WHAT YOU SHOULD DO:
Set down the complete data exactly as it appears below.

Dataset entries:
============================================================
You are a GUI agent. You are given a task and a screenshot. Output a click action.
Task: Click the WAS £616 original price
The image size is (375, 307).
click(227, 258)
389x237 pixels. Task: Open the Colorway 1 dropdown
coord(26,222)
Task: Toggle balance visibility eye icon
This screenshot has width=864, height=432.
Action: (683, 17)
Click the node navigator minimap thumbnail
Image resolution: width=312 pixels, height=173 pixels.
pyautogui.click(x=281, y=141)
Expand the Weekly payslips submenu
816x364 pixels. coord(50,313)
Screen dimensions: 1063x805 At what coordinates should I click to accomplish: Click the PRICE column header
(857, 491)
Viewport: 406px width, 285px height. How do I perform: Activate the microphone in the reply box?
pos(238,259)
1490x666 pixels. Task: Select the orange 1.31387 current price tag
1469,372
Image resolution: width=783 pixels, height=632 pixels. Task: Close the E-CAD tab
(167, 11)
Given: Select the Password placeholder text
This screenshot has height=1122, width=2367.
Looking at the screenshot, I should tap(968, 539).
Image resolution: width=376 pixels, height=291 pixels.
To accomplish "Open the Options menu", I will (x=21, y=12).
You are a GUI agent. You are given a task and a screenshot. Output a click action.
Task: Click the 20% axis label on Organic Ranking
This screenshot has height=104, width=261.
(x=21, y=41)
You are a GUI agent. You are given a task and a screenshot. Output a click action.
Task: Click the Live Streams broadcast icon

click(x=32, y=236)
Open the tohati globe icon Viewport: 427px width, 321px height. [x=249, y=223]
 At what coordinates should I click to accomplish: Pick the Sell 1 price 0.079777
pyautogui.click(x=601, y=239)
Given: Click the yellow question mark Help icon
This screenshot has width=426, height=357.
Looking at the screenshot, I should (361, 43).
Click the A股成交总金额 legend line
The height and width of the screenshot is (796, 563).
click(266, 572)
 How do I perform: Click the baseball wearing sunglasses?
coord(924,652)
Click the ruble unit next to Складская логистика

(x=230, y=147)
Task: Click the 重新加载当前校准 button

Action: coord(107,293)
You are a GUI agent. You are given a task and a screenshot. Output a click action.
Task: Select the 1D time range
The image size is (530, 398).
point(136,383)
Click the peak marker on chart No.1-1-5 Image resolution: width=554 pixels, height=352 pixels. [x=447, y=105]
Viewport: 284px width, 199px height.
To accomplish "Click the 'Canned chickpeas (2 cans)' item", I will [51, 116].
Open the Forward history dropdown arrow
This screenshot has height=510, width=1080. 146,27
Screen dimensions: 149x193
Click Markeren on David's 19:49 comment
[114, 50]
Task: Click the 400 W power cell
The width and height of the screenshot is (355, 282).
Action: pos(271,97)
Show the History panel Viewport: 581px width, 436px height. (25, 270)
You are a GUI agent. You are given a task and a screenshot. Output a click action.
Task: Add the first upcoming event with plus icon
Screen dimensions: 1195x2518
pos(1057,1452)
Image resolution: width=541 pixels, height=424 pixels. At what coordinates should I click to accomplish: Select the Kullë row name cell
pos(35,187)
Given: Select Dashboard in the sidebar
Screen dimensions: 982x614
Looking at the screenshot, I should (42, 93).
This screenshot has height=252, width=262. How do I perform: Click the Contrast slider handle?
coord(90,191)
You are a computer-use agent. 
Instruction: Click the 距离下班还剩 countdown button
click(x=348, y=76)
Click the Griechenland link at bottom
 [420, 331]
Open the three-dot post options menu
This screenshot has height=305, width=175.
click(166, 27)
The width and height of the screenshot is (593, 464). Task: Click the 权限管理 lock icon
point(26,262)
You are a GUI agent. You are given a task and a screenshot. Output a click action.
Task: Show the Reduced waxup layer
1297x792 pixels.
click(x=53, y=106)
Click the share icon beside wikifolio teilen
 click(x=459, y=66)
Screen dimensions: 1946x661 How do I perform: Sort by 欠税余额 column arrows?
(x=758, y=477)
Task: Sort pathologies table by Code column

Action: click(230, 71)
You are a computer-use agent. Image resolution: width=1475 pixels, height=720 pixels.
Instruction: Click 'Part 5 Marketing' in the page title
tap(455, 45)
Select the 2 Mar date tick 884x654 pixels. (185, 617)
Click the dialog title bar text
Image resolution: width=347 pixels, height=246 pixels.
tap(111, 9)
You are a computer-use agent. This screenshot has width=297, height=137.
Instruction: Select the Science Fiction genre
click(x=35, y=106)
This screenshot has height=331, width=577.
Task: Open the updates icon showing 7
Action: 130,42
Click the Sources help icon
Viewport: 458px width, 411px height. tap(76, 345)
============================================================
THE ANSWER:
You are a GUI agent. You are given a task and a screenshot. Output a click action.
Task: Click the WAS £616 original price
The image size is (375, 307).
click(227, 258)
389x237 pixels. Task: Open the Colorway 1 dropdown
coord(26,222)
Task: Toggle balance visibility eye icon
This screenshot has width=864, height=432.
Action: (683, 17)
Click the node navigator minimap thumbnail
Image resolution: width=312 pixels, height=173 pixels.
pyautogui.click(x=281, y=141)
Expand the Weekly payslips submenu
816x364 pixels. coord(50,313)
Screen dimensions: 1063x805 At what coordinates should I click to accomplish: Click the PRICE column header
(857, 491)
Viewport: 406px width, 285px height. How do I perform: Activate the microphone in the reply box?
pos(238,259)
1490x666 pixels. Task: Select the orange 1.31387 current price tag
1469,372
Image resolution: width=783 pixels, height=632 pixels. Task: Close the E-CAD tab
(167, 11)
Given: Select the Password placeholder text
This screenshot has height=1122, width=2367.
Looking at the screenshot, I should tap(968, 539).
Image resolution: width=376 pixels, height=291 pixels.
To accomplish "Open the Options menu", I will (x=21, y=12).
You are a GUI agent. You are given a task and a screenshot. Output a click action.
Task: Click the 20% axis label on Organic Ranking
This screenshot has height=104, width=261.
(x=21, y=41)
You are a GUI agent. You are given a task and a screenshot. Output a click action.
Task: Click the Live Streams broadcast icon

click(x=32, y=236)
Open the tohati globe icon Viewport: 427px width, 321px height. [x=249, y=223]
 At what coordinates should I click to accomplish: Pick the Sell 1 price 0.079777
pyautogui.click(x=601, y=239)
Given: Click the yellow question mark Help icon
This screenshot has width=426, height=357.
Looking at the screenshot, I should (361, 43).
Click the A股成交总金额 legend line
The height and width of the screenshot is (796, 563).
click(266, 572)
 How do I perform: Click the baseball wearing sunglasses?
coord(924,652)
Click the ruble unit next to Складская логистика

(x=230, y=147)
Task: Click the 重新加载当前校准 button

Action: coord(107,293)
You are a GUI agent. You are given a task and a screenshot. Output a click action.
Task: Select the 1D time range
The image size is (530, 398).
point(136,383)
Click the peak marker on chart No.1-1-5 Image resolution: width=554 pixels, height=352 pixels. [x=447, y=105]
Viewport: 284px width, 199px height.
To accomplish "Click the 'Canned chickpeas (2 cans)' item", I will [51, 116].
Open the Forward history dropdown arrow
This screenshot has height=510, width=1080. 146,27
Screen dimensions: 149x193
Click Markeren on David's 19:49 comment
[114, 50]
Task: Click the 400 W power cell
The width and height of the screenshot is (355, 282).
Action: pos(271,97)
Show the History panel Viewport: 581px width, 436px height. (25, 270)
You are a GUI agent. You are given a task and a screenshot. Output a click action.
Task: Add the first upcoming event with plus icon
Screen dimensions: 1195x2518
pos(1057,1452)
Image resolution: width=541 pixels, height=424 pixels. At what coordinates should I click to accomplish: Select the Kullë row name cell
pos(35,187)
Given: Select Dashboard in the sidebar
Screen dimensions: 982x614
Looking at the screenshot, I should (42, 93).
This screenshot has height=252, width=262. How do I perform: Click the Contrast slider handle?
coord(90,191)
You are a computer-use agent. 
Instruction: Click the 距离下班还剩 countdown button
click(x=348, y=76)
Click the Griechenland link at bottom
 [420, 331]
Open the three-dot post options menu
This screenshot has height=305, width=175.
click(166, 27)
The width and height of the screenshot is (593, 464). Task: Click the 权限管理 lock icon
point(26,262)
You are a GUI agent. You are given a task and a screenshot. Output a click action.
Task: Show the Reduced waxup layer
1297x792 pixels.
click(x=53, y=106)
Click the share icon beside wikifolio teilen
 click(x=459, y=66)
Screen dimensions: 1946x661 How do I perform: Sort by 欠税余额 column arrows?
(x=758, y=477)
Task: Sort pathologies table by Code column

Action: click(230, 71)
You are a computer-use agent. Image resolution: width=1475 pixels, height=720 pixels.
Instruction: Click 'Part 5 Marketing' in the page title
tap(455, 45)
Select the 2 Mar date tick 884x654 pixels. (185, 617)
Click the dialog title bar text
Image resolution: width=347 pixels, height=246 pixels.
tap(111, 9)
You are a computer-use agent. This screenshot has width=297, height=137.
Instruction: Select the Science Fiction genre
click(x=35, y=106)
This screenshot has height=331, width=577.
Task: Open the updates icon showing 7
Action: 130,42
Click the Sources help icon
Viewport: 458px width, 411px height. tap(76, 345)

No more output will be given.